I'm not a hardcore gamer or OC'er friends. Even if I OC it'll be around 3.5-4GHz (4 atmost). Same with the GPU, I'm not gonna OC it to death, can reduce the detail level or resoultion accordingly for more FPS, I really don't want to blow up my PSU

BTW the NZXT Source 210 Elite is not available locally. If I buy online, the cost Including shipping will cross 3k for sure. Let me try the Merc Alpha. If I can buy it that'll be the one. Or else CM Elite 311.

No one commented on the UPS backup. Can the microtek 800VA give 2-3 mins backup for my rig?



$$Lionking$$ said:


> *1075T is not Black Edition but neither is 960T*. You should have bought a 1075T for 500 bucks extra.



You serious buddy? Its not BE?


----------



## dfcols71 (May 17, 2012)

if you have someone coming down from bangalore.Tell him/her to enquire from these guys
Go Gaming! | GolchhaIT.com
the NZXT Source 210 Elite may not be showing in his website,but if you contact
them, i feel you may get it there-b/w they are the biggest dealers of nzxt in south india


----------



## desiJATT (May 17, 2012)

I specially checked my UPS backup for you. I also have the Microtek 800VA, purchased last week for 2600. My PC specs are in my signature. I did not test it to the fullest (I didn't want the battery to die), but I successfully got past over 3 minutes, and I think it should easily give around 10-15 minute backup to your PC.


----------



## RiGOD (May 17, 2012)

@dfcols71 : Thanks buddy, anyways I ordered BitFenix Merc Alpha from Extreme Grafix.

@desiJATT : Thanks mate, will buy that.


----------



## koolent (May 17, 2012)

RiGOD said:


> I'm not a hardcore gamer or OC'er friends. Even if I OC it'll be around 3.5-4GHz (4 atmost). Same with the GPU, I'm not gonna OC it to death, can reduce the detail level or resoultion accordingly for more FPS, I really don't want to blow up my PSU
> 
> *BTW the NZXT Source 210 Elite is not available locally. If I buy online, the cost Including shipping will cross 3k for sure. Let me try the Merc Alpha. If I can buy it that'll be the one. Or else CM Elite 311.
> 
> ...



Merc alpha is a nice cabinet too, But still, just try to get NZXT Source 210 online, it will be about 2.6k-2.8k and still be worthy of its price.. 
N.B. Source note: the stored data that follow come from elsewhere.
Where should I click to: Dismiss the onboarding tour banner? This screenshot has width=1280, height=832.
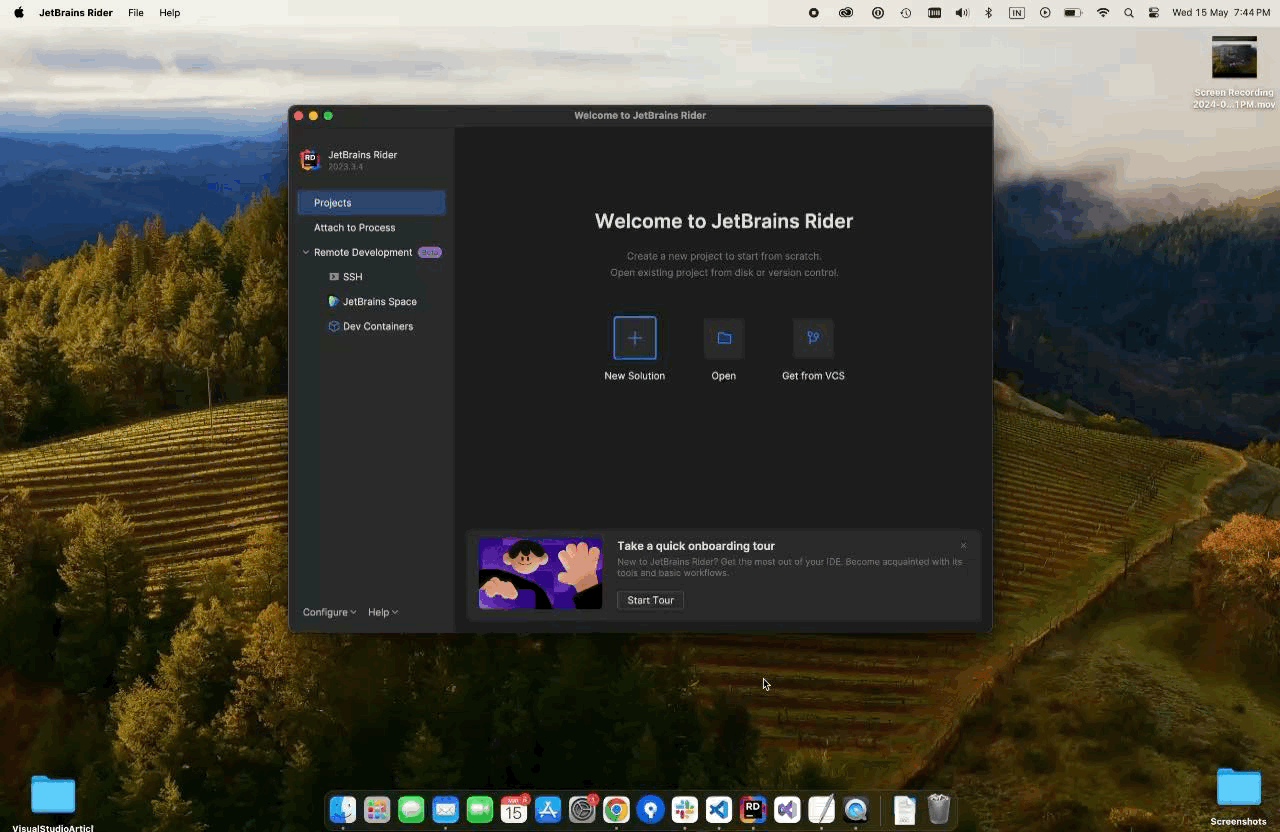coord(963,546)
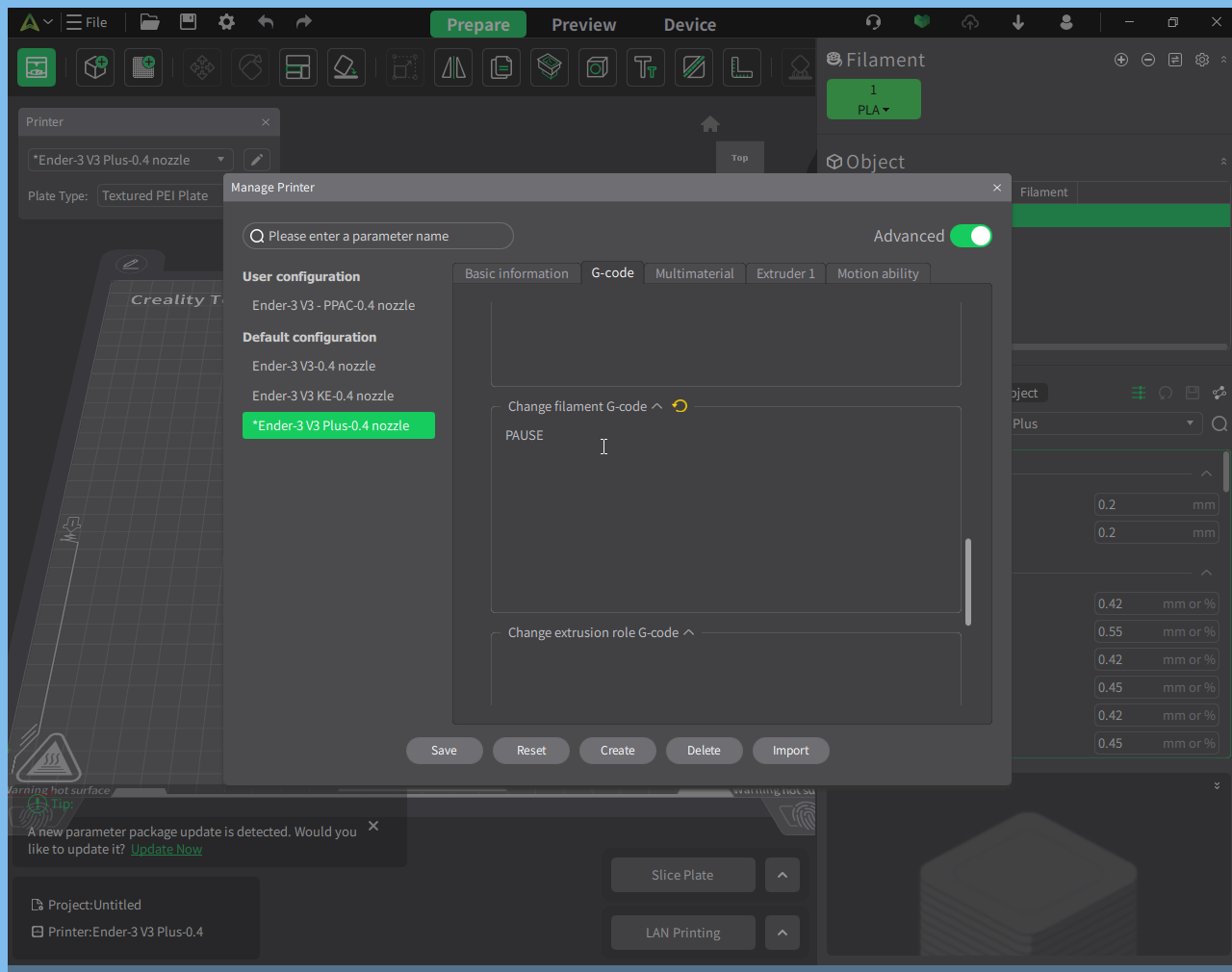Screen dimensions: 1232x972
Task: Open the Extruder 1 tab
Action: point(785,273)
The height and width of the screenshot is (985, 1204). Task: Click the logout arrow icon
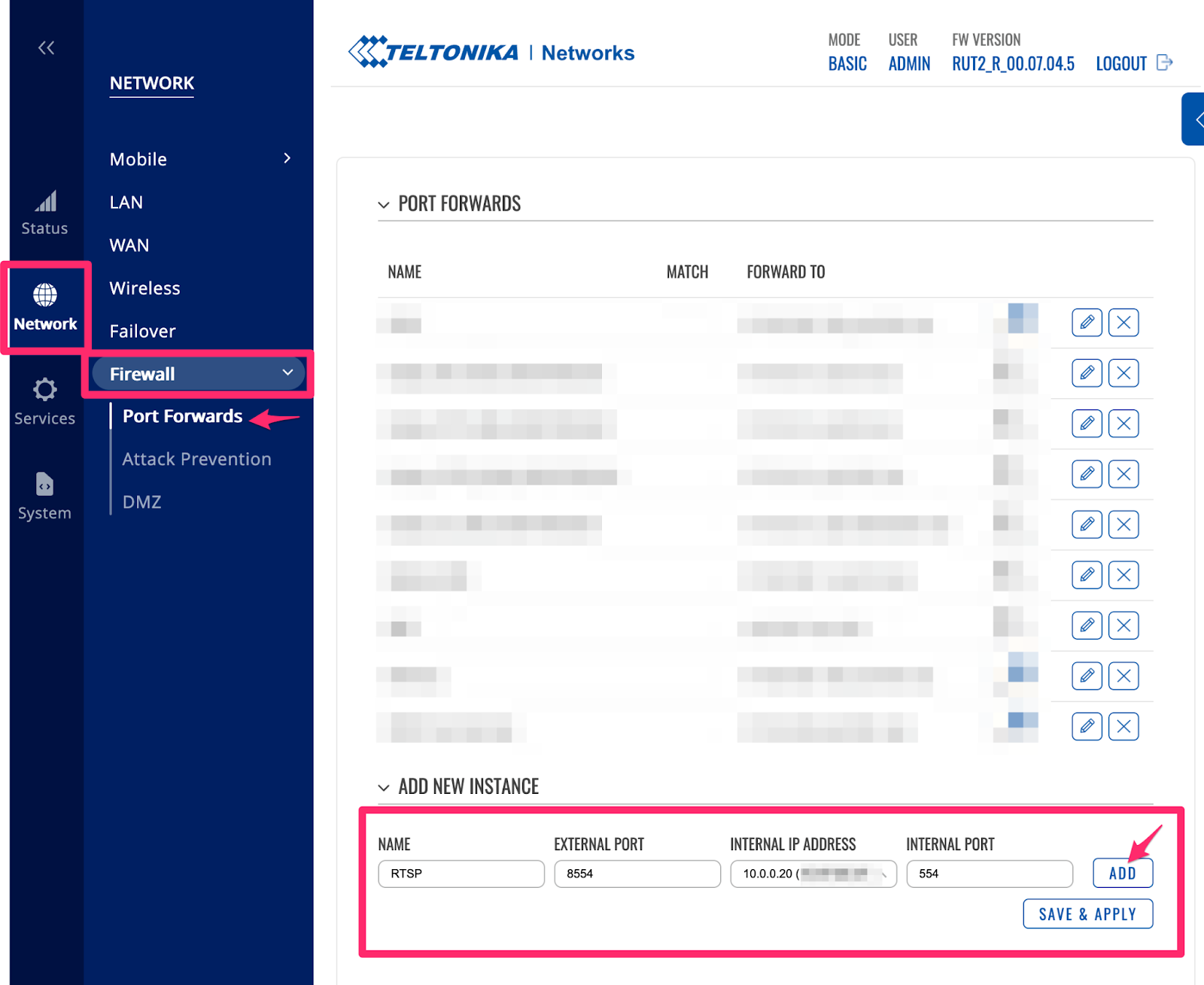[x=1164, y=62]
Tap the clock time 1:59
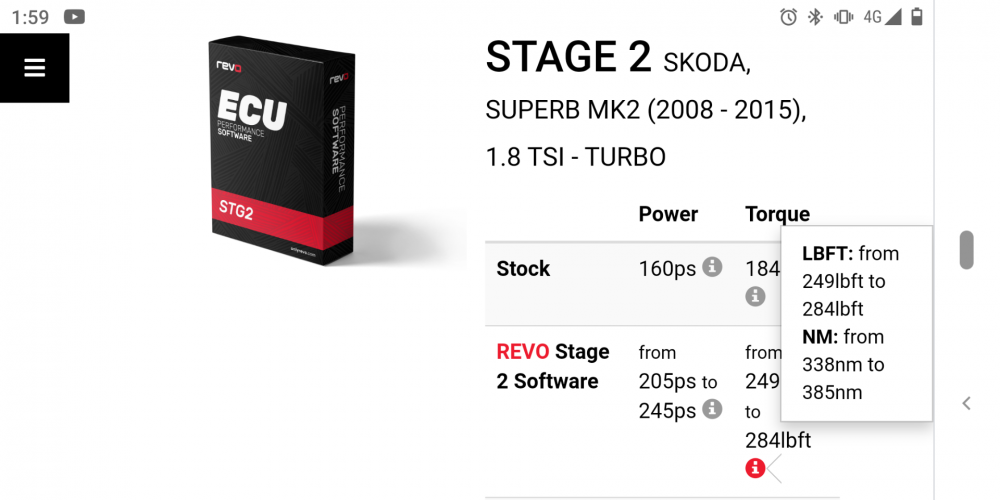The width and height of the screenshot is (1000, 500). click(30, 17)
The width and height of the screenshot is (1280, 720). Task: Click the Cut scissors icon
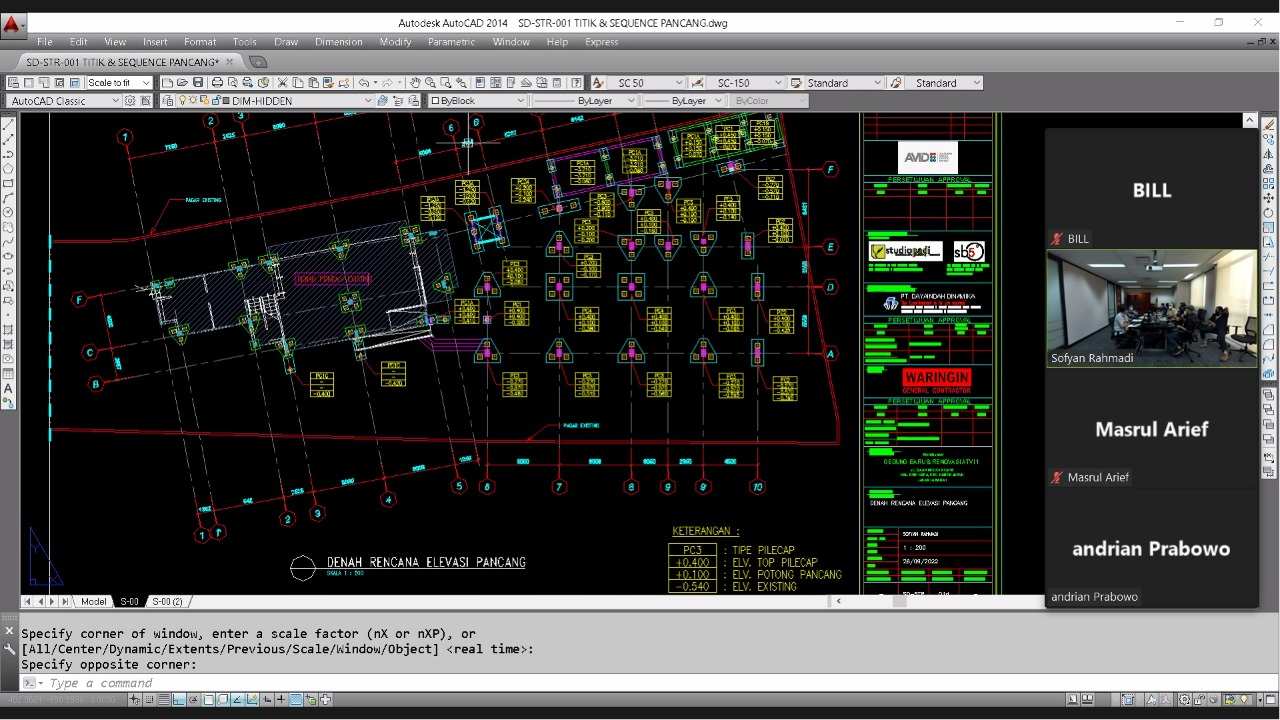click(283, 83)
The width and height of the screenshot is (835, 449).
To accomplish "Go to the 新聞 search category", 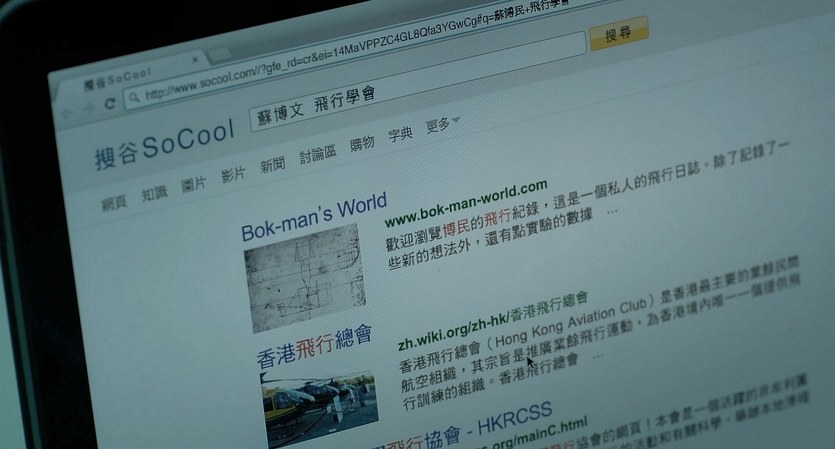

Yes, that UPS is sufficient to reach a saving point (Assuming 8-10 mins) but I am sure it can give you more backup.. But you always have the HIBERNATE option .. Hope it helps


----------



## Sainatarajan (May 21, 2012)

M4A88T M LE is available at 4K


----------



## RiGOD (May 21, 2012)

^^Yeah, but already placed order for M5A88-M.


----------



## Sainatarajan (May 21, 2012)

Then fine buddy .


----------



## RiGOD (May 21, 2012)

First set of components arrived. Posted the pics here.


----------



## Sainatarajan (May 21, 2012)

Super buddy !!!


----------



## RiGOD (May 21, 2012)

^^Thanks mate.


----------



## topgear (May 22, 2012)

^ congrats and I've that Philips headphone ( got it 1 month ago ) - the sound quality is just excellent .


----------



## RiGOD (May 22, 2012)

^^Thanks buddy.


----------



## d6bmg (May 22, 2012)

topgear said:


> ^ congrats and I've that Philips headphone ( got it 1 month ago ) - the sound quality is just excellent .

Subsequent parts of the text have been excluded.